Of course as so many people on the left have done, you can just look at this and say the CIO was a corrupted organization and that we need to promote solidarity, worker militancy, and direct action. Because the IWW did promote all of these things, they would say it is far more useful organization to see as a model than the CIO. The problem with that formulation is that the IWW has never accomplished anything. We might rightfully see the CIO as a deeply flawed organization. But what it did accomplish for American workers was enormous, even with all these problems.
And these discussions of worker solidarity, democratic unionism, and militancy are often just vague dreams without much meaningful connection to what the working class actually wants, which is to watch TV and go to their kids’ soccer games. Which ultimately is what most of us want because activism is hard and TV is fun.

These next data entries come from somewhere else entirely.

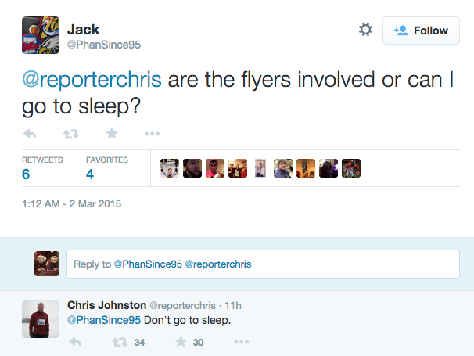Screen dimensions: 474x356
Task: Retweet Chris Johnston's reply
Action: pos(120,342)
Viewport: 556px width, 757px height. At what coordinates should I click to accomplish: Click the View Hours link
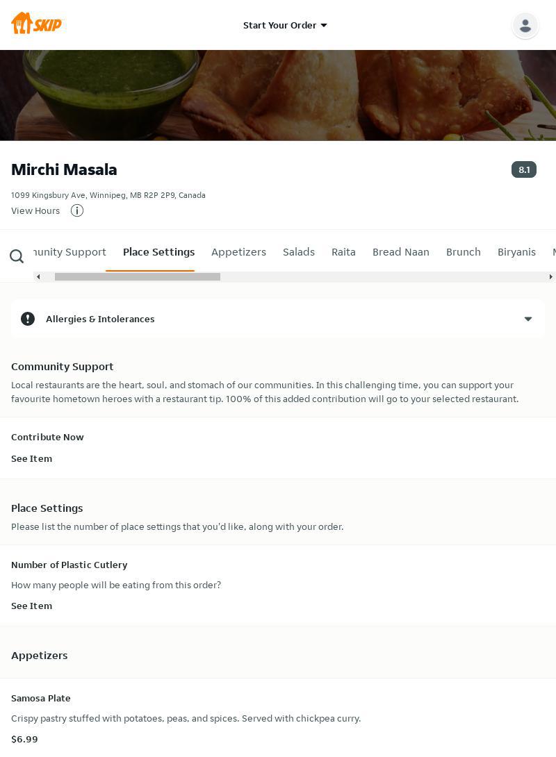pos(35,210)
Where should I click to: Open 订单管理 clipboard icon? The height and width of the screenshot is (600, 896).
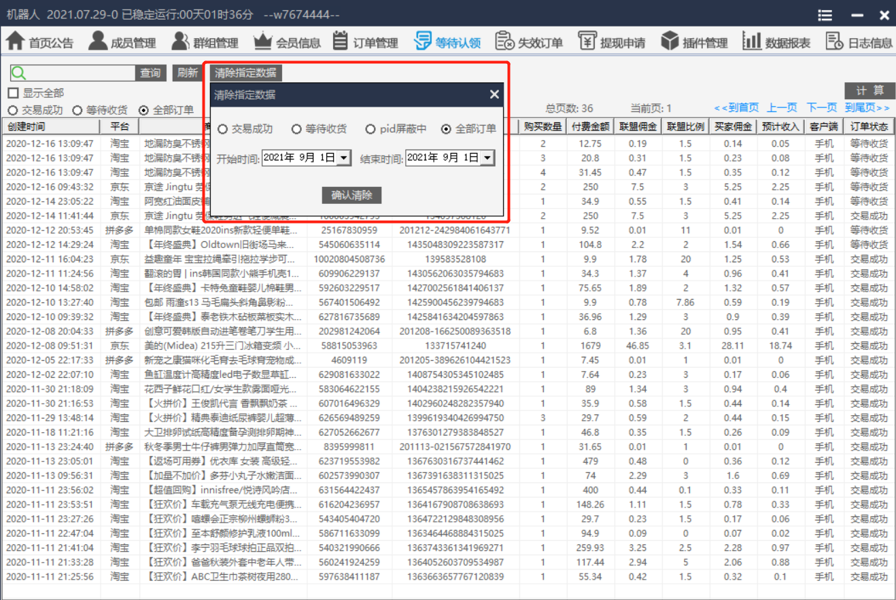pyautogui.click(x=341, y=41)
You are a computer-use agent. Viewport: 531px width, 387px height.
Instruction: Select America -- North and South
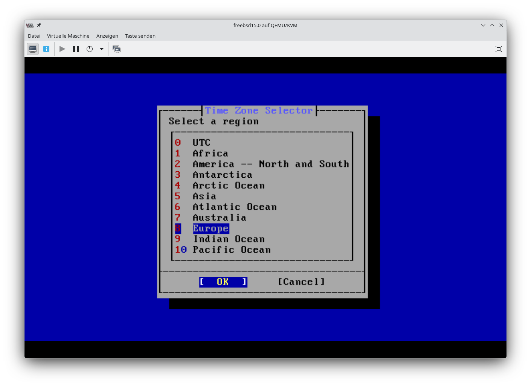270,164
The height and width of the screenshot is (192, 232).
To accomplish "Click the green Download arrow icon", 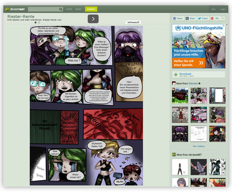I will tap(176, 75).
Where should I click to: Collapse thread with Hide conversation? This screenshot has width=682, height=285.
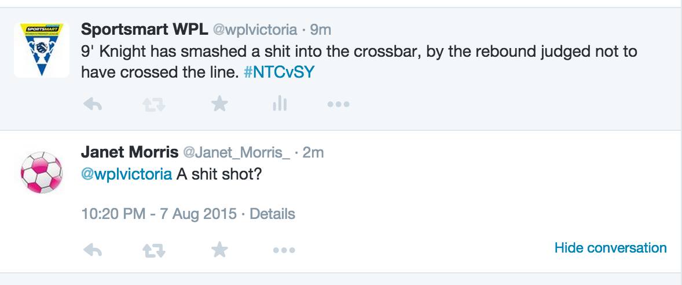(610, 248)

In other words, history is complicated and any pat narrative that says this or that model is going to transform the conditions of the world’s workers is probably wrong. And if we are going to look at any past issues or models, we need to ground them in real historical fact and complexity. It’s one thing to remember Joe Hill and Frank Little and Emma Goldman with a quick raised fist or singing of Solidarity Forever. It’s another to be serious enough about our ideas to improve the lives of the world’s poor to investigate whether they actually had much useful to offer outside of image and figure. The CIO might have screwed up in some important ways. It’s still primarily responsible for actually winning the key issues that created the American middle class.